Лена снова вспомнила про мать, про то, как ее сватал городской шофер. И решила: сколько бы ни сватали мать, она не разрешит ей выйти замуж. Она не хочет, чтобы в их доме поселился кто-то чужой, кого она должна называть отцом. Нет, нет и нет! Она не хочет, чтобы мать выходила замуж ни за этого носатого, ни за кого другого!
Ведь все равно отца ей никто другой не заменит, потому что на свете нет другого такого человека. Лена своего отца не помнит, но все говорят, что он был хорошим человеком. Он погиб, когда она еще ходить не умела. Погиб весной, на тракторе. В ту весну колхоз впервые начал пахать верха. До этого верха эти не трогали — много снарядов сидело в земле. Во время войны там было самое горячее место. Высота эта была нужна и нашим, и немцам. Говорят, после войны саперы оттуда неразорвавшиеся снаряды и мины машинами вывозили. Думали, все вывезли, а выгнали пасти скотину — и пастух с коровой на мине подорвались. Потом еще несколько случаев было. И не пахали поэтому. А той весной, как саперы снова прошли со своими миноискателями по полю, пособрав последние мины, которые уже за двадцать лет успели поржаветь и стали сыпаться, в колхозе решили: можно пахать — чего зря земле пустовать. Верха эти в первой тракторно-полеводческой бригаде были, у отца. Отец как бригадир, как старший спросил трактористов: есть ли желающие пахать верха. Никто не вызвался — он сам пошел…
Отец всегда был решительным. Мать рассказывала, как однажды прежний их сосед Алексей разбушевался в своем дому — ружье заряженное схватил, жену, ребятишек на улицу выгнал, а сам закрылся и давай палить. Все мужчины попрятались, лишь отец не испугался, подкрался к дому Алексея, вышиб стекло и Алексея того скрутил…
Если бы отец не погиб, все было бы, конечно, по-другому… Матери и бабушке не пришлось бы так надрываться. А то все сами: и дров напилить, наколоть, и крышу перестелить, и сарай подправить… Они бы, конечно, не так жили, будь у нее отец. Да что ж теперь гадать впустую.
Но если мать все-таки любила отца, она не должна больше выходить замуж…
Лена только сейчас заметила, что потеряла дорогу из виду, что давно идет по сплошной целине. Нужно было срочно искать дорогу. В обычный день сделать это просто — телеграфные столбы подскажут, но сейчас, в мутном и уже сплошном движении снега, невозможно что-либо разглядеть. Все куда-то неслось, нетерпеливо подталкивало в спину. Лена почувствовала, что устала. Ей вдруг стало страшно от того, что она здесь одна посреди этого поля и никто не узнает, где искать ее…
VII
Первым из знакомых, кого увидела Татьяна на станции, был дядя Петр — почтовский возница. Хотела попроситься к нему в сани, да что-то остановило ее. Что, и сама не знает. Решила, что сейчас, когда голова так горяча от мыслей — лучше побыть одной, не спеша все обдумать. И она пошла в деревню пешком. Восемь километров не бог весть какая даль. Да и ноша не тяжела.
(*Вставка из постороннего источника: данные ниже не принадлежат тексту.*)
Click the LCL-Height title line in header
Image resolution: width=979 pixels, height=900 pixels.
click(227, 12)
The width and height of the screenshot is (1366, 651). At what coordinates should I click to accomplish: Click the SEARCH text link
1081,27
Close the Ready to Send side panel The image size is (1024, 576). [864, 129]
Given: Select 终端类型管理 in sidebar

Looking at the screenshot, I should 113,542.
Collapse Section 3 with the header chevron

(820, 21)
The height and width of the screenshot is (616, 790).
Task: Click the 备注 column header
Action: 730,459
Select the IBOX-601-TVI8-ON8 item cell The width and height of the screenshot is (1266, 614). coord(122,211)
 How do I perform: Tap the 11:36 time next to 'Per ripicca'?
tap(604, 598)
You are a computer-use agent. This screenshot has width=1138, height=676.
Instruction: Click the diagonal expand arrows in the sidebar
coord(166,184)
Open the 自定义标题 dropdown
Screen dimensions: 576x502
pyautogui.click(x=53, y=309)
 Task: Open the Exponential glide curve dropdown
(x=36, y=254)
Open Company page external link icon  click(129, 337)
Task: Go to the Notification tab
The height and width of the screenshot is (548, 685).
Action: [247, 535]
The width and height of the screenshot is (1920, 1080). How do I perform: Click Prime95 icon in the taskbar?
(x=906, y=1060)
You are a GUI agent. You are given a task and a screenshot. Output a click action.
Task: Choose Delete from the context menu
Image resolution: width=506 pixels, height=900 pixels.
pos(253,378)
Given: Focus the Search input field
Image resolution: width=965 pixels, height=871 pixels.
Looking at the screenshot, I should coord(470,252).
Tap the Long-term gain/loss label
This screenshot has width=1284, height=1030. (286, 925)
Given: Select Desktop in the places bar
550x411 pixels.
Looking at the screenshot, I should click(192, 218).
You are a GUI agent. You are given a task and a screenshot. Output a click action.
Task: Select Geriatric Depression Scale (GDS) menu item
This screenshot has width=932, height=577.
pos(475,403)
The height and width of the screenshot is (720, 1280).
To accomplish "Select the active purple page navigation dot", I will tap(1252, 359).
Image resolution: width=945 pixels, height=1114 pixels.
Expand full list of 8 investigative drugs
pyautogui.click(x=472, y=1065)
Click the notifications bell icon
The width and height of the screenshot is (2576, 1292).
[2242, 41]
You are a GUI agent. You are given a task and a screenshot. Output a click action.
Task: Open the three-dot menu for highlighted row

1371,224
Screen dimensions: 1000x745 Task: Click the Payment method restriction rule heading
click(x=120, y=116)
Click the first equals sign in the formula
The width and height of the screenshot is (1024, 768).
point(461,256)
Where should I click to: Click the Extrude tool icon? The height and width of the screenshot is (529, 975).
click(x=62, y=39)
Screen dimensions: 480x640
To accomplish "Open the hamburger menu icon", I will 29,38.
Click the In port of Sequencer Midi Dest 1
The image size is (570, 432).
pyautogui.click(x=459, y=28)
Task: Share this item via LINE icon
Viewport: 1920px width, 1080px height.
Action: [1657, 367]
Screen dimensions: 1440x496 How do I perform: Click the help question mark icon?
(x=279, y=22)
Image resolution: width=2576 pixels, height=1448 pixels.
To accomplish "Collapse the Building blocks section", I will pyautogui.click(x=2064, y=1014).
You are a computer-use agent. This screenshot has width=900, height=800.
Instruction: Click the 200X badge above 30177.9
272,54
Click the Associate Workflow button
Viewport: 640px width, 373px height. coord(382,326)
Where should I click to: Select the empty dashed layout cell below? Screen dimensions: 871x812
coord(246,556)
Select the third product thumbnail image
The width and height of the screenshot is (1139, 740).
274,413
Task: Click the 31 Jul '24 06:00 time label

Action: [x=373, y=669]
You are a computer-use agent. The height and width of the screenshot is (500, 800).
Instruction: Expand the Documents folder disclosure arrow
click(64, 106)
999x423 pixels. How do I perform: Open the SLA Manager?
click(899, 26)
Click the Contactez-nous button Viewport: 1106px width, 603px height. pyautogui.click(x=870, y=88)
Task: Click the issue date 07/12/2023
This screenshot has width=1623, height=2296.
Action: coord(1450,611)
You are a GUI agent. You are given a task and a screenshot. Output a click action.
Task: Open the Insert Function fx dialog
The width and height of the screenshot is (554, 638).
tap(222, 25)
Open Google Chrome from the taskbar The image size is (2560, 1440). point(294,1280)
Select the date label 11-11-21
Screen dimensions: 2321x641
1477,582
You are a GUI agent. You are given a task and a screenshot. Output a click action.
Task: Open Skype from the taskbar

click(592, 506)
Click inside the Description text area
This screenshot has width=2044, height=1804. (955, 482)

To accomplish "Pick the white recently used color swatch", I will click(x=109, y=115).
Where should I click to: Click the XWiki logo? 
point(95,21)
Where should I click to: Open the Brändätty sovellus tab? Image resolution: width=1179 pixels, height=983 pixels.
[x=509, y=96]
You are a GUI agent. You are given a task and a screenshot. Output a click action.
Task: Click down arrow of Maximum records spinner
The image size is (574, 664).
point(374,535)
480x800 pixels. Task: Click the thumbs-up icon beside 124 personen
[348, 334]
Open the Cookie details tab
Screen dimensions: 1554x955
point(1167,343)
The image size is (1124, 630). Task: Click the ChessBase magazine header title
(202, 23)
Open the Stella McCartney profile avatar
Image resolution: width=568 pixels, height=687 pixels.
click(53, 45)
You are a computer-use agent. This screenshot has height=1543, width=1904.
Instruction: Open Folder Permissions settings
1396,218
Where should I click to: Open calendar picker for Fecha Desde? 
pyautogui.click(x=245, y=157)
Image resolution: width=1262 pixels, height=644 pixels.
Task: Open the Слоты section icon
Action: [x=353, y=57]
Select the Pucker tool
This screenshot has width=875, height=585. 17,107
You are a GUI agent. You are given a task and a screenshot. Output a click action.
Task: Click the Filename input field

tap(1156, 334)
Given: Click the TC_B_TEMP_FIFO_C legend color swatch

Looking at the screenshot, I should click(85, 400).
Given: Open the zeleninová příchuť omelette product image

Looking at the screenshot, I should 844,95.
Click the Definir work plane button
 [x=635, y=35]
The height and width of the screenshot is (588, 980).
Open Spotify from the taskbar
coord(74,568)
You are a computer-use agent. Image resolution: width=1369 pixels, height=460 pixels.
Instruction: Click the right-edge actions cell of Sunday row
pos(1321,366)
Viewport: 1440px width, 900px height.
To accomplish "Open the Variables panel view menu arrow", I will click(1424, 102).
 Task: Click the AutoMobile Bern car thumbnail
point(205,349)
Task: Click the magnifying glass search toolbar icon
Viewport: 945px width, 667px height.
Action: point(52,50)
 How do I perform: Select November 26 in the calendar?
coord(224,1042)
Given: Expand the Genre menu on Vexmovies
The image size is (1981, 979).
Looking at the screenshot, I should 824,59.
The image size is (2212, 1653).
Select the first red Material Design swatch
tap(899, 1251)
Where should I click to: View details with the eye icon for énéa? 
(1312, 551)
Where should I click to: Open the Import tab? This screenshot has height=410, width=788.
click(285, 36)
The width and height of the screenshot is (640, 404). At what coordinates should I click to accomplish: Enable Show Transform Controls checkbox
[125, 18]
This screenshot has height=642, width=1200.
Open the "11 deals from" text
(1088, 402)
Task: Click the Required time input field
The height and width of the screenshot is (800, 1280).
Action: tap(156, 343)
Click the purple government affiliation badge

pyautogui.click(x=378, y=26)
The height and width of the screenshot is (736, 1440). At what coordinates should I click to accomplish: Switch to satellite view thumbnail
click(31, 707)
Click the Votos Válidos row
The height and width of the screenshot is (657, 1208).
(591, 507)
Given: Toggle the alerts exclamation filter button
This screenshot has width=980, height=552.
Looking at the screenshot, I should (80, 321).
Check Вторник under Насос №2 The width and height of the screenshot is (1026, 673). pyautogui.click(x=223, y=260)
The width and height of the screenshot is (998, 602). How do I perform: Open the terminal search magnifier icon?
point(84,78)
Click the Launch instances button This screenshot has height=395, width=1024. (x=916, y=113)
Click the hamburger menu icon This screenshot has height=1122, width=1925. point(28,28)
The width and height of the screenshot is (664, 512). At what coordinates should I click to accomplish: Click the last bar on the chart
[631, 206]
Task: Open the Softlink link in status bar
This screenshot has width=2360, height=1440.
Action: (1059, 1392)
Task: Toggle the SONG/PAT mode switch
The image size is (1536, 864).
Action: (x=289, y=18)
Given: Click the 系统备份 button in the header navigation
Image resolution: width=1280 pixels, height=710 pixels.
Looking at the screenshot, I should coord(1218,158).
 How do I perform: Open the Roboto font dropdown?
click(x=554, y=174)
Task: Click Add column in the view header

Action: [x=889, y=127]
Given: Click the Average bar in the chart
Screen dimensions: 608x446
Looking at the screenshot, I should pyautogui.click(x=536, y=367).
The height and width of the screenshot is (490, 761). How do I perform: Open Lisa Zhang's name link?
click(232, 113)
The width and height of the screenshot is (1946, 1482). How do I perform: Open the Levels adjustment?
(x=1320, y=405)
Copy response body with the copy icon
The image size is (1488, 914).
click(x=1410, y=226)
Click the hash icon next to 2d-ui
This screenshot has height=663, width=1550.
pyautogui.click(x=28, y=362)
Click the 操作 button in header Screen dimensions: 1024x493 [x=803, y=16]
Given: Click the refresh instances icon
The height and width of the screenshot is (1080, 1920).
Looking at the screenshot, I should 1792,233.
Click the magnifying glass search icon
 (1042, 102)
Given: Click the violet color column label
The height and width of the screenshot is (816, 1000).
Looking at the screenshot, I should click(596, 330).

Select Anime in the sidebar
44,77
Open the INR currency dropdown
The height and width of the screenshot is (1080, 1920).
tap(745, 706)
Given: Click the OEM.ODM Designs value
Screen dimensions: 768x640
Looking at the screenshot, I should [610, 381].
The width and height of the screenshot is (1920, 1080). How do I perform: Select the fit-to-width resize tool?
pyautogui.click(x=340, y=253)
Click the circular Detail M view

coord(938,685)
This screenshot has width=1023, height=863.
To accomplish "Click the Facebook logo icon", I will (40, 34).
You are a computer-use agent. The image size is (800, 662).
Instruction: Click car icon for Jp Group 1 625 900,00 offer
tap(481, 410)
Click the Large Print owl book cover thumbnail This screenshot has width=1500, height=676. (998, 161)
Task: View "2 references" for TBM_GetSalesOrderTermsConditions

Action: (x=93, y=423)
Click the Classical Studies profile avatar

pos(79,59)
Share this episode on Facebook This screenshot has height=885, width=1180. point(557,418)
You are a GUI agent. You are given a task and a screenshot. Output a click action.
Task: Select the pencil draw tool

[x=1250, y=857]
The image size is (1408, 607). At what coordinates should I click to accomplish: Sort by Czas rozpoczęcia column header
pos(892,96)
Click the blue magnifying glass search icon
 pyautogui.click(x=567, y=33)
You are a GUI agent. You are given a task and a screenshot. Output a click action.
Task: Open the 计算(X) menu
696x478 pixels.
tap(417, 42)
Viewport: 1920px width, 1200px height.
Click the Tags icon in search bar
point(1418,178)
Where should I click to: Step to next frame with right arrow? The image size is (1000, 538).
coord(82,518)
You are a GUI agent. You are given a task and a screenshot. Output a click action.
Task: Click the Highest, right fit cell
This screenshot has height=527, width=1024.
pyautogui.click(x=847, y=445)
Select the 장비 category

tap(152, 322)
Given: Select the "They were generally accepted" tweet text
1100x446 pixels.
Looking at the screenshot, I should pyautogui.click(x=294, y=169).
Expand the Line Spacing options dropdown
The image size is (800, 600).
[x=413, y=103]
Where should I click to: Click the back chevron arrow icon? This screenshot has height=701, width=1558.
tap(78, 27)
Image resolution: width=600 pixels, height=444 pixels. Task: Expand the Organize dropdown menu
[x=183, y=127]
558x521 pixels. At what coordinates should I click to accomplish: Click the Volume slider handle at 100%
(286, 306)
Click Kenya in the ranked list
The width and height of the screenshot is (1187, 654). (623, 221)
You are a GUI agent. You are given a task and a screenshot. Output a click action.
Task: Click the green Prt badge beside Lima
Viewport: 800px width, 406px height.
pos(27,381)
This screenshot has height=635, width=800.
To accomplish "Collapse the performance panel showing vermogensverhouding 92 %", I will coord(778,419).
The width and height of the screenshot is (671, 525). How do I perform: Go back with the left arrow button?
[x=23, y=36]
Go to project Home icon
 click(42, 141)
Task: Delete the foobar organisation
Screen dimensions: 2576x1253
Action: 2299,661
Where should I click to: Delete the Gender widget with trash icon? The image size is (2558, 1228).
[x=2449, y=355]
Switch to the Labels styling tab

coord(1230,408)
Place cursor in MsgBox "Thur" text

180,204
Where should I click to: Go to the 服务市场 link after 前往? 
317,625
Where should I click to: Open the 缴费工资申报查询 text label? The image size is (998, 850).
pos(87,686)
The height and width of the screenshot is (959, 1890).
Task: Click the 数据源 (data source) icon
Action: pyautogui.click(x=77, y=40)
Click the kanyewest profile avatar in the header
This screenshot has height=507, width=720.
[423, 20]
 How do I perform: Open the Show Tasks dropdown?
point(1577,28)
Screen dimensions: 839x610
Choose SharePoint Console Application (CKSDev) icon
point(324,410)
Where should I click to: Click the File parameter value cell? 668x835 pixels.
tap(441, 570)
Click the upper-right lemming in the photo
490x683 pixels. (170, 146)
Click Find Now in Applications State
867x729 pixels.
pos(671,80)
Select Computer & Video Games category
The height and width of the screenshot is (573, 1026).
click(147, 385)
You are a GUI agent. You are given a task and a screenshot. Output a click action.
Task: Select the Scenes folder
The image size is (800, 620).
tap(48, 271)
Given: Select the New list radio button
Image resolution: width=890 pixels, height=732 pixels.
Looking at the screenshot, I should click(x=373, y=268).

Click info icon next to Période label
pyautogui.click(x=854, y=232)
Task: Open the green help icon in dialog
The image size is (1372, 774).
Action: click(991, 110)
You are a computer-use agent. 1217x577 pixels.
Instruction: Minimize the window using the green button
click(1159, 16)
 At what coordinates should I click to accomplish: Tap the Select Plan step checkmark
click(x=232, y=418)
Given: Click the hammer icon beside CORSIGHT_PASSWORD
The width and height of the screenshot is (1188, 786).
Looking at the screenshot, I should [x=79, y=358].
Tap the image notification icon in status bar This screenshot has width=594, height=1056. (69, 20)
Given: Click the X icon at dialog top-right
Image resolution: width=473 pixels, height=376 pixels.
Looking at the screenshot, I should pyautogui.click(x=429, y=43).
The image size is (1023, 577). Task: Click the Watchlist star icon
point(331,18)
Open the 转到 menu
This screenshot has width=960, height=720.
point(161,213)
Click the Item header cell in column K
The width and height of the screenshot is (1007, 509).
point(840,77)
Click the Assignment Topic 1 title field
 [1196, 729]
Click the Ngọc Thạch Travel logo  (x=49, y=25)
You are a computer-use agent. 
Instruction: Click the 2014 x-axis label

Татьяна перевязала сумки для удобства и, перебросив их через плечо, пошла в обход поезда. Пригородный поезд стоял на станции недолго, и отъезжающие носились как угорелые, крича, толкаясь, норовя первыми залезть в вагон. Татьяна всегда удивлялась этому нетерпению людей, чего лезть через головы, чего давиться, все ведь сесть успеют.